SUMO1 modification of the non-structural protein 1 of influenza A virus
Ke Xu, Christoph Klenk, Bin Liu, Bjoern Keiner, Jinke Cheng, Bo-Jian Zheng, Li Li, Qinglin Han, Chen Wang, Tianxian Li, Ze Chen, Yuelong Shu, Jinhua Liu, Hans-Dieter Klenk*, and Bing Sun*
The non-structural protein 1 (NS1 protein) is one of the major factors for efficient infection rate and high virulence of influenza A virus. Although only consisting of approximately 230 amino acids, NS1 has the ability to interfere with several systems of the host viral defense. In the present study, we demonstrate that NS1 of the highly pathogenic avian influenza A/Duck/Hubei/L-1/2004(H5N1) virus interacts with human Ubc9 which is the E2-conjugating enzyme for SUMOylation, and we show that SUMO1 is conjugated to H5N1 NS1 both in transfected and infected cells.
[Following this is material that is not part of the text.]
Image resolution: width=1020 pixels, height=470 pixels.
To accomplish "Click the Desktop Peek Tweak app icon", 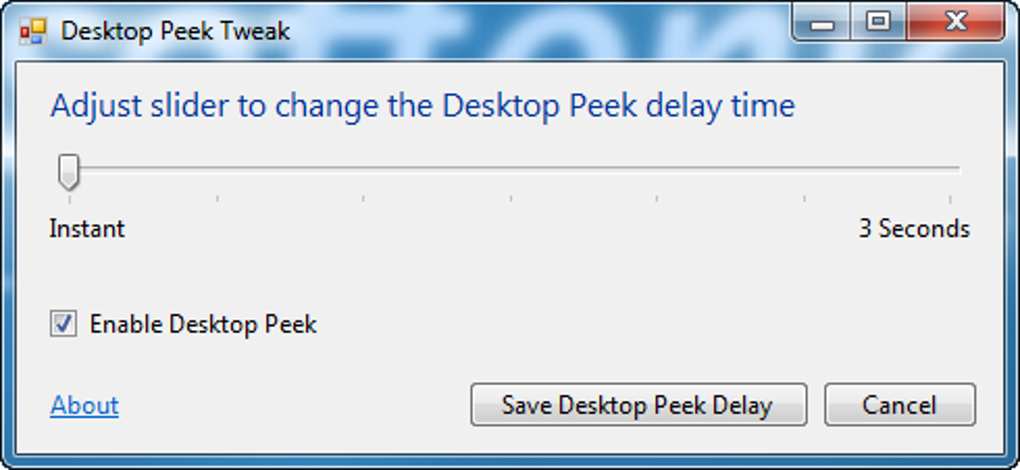I will (x=32, y=31).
Furthermore, two lysine residues in the C-terminus of NS1 were identified as SUMO1 acceptor sites. When the SUMO1 acceptor sites were removed by mutation, NS1 underwent rapid degradation. Studies on different influenza A virus strains of human and avian origin showed that the majority of viruses possess a NS1 protein that is modified by SUMO1, except for the recently emerged swine-origin influenza A virus (S-OIV) H1N1. Interestingly, growth of SUMOylation-deficient WSN virus was retarded when compared to wild type virus. Together, these results indicate that SUMOylation enhances NS1 stability and thus promotes rapid growth of influenza A virus.